Cecil R. Blair - Legislative Highlights

Legislative Highlights

Blair was affiliated with the anti-Long faction of his state's party, principally because he loathed corruption and favoritism in government.

As a House member, Blair supported farmers who needed open range lands. During the administration of Governor Robert F. Kennon, Blair authored the bill to fence the highways to keep roaming cattle off the roads. He worked to obtain the relocation to Alexandria of St. Mary's Training School for the handicapped. In the Senate, Blair pushed for the creation of Buhlow Lake adjacent to the Red River in Pineville, where popular boat races are held. In the House multi-district, Blair served with two colleagues from Rapides Parish, Lloyd George Teekell and H.N. Goff. In effect, Blair replaced W. George Bowdon, Jr., who left the legislature after a single term to run successfully for mayor of Alexandria in 1953.

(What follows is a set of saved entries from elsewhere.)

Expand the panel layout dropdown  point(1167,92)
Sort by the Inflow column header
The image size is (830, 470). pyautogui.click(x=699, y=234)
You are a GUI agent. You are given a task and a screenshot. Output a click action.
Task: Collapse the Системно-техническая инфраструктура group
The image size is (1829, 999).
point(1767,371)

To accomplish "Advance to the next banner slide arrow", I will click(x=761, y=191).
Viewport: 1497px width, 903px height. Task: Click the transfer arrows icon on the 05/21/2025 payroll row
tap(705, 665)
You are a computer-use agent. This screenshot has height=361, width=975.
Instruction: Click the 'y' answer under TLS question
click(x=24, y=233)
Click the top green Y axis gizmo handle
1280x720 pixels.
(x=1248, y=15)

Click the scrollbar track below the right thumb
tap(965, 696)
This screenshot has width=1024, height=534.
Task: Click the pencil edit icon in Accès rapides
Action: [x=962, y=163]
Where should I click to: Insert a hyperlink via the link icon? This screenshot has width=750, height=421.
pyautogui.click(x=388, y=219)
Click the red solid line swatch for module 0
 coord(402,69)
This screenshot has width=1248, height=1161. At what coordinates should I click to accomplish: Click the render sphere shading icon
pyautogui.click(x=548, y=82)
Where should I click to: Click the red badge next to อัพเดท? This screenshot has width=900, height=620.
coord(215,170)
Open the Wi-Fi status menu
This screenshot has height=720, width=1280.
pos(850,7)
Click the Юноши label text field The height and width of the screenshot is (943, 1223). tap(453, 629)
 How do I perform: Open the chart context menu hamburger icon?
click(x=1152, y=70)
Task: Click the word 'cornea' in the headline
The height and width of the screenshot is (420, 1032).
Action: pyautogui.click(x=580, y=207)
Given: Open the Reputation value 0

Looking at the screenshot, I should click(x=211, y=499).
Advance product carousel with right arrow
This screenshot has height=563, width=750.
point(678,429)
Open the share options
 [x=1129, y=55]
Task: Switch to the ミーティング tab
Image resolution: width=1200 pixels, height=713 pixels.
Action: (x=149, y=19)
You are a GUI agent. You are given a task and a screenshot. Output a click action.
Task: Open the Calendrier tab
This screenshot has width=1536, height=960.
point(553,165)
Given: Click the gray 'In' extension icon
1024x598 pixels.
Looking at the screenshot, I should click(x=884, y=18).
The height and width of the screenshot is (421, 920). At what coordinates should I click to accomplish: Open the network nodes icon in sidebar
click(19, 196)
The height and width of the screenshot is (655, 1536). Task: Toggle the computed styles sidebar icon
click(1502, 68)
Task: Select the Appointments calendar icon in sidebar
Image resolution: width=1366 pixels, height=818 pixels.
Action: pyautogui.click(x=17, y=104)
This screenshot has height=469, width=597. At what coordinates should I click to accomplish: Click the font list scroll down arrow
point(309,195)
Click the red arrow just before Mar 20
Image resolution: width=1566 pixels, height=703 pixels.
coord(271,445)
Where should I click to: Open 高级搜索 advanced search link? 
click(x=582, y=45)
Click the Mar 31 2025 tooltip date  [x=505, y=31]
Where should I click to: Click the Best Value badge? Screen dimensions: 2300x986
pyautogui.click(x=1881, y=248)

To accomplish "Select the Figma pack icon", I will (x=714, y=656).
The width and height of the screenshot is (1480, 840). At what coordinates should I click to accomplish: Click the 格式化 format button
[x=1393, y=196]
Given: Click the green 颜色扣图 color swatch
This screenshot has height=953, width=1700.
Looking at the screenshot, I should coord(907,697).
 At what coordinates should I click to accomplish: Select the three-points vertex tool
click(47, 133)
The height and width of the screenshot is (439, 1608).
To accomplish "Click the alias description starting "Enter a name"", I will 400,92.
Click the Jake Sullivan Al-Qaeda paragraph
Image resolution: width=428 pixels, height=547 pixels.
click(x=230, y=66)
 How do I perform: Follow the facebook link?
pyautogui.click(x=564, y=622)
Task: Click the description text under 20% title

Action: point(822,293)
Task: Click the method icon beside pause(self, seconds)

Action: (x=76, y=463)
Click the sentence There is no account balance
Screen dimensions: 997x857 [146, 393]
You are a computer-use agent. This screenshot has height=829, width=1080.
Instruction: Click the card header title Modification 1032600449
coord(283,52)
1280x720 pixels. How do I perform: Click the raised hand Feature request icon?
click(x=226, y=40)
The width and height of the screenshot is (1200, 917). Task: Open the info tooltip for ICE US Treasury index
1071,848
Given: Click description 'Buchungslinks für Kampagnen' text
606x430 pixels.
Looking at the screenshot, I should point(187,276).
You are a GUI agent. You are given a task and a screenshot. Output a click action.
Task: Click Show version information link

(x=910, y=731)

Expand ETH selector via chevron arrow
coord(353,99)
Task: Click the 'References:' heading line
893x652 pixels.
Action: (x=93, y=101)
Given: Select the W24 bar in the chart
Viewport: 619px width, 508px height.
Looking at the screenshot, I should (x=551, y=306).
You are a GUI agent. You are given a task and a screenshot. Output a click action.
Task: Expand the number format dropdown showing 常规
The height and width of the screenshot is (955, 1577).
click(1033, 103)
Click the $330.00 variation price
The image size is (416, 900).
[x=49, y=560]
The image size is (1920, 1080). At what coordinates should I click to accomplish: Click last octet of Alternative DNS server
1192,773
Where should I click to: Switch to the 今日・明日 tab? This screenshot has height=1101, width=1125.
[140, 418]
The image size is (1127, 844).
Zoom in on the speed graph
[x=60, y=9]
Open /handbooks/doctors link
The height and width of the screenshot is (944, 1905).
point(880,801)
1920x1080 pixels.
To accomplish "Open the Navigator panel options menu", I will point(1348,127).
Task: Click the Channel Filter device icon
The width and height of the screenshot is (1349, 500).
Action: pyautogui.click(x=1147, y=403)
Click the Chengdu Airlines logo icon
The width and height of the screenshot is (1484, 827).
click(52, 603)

Blair worked for the establishment of the original two-year LSUA, which is located near his Lecompte farm in south Rapides Parish. Years later, the school was given four-year status, a breakthrough which came only a few weeks before Blair's death.

Blair was known for his constituent services and his efforts to improve Louisiana Highway 1 between Shreveport and Baton Rouge. He also supported highway beautification and personally planted flowers along U.S. Highway 71 near his farm. He opposed having the office of state superintendent of education be made appointive, having explaiend that would prefer the judgment of three million voters, rather than a small group deciding who should hold the top post in education.

Blair first ran for the state Senate in 1956 but was defeated in the Earl Long landslide by the Longite choice, Crawford Hugh "Sammy" Downs, of Alexandria. In 1960, Blair unseated Downs in the Democratic primary. In 1964, Blair was beaten by George Ray Lee, who died in office midway through his term. In the 1966 special election to replace Lee, Blair waged a victorious comeback. He won again in 1968 and 1972. From 1969 to 1972, he and Sylvan Friedman of Natchitoches Parish represented a two-member district that included Grant Parish.

In his last Senate term, Blair was also elected on a nonpartisan ballot as a delegate to the 1973 Louisiana Constitutional Convention, which drafted the state's current framework of government, as approved by voters in the spring of 1974.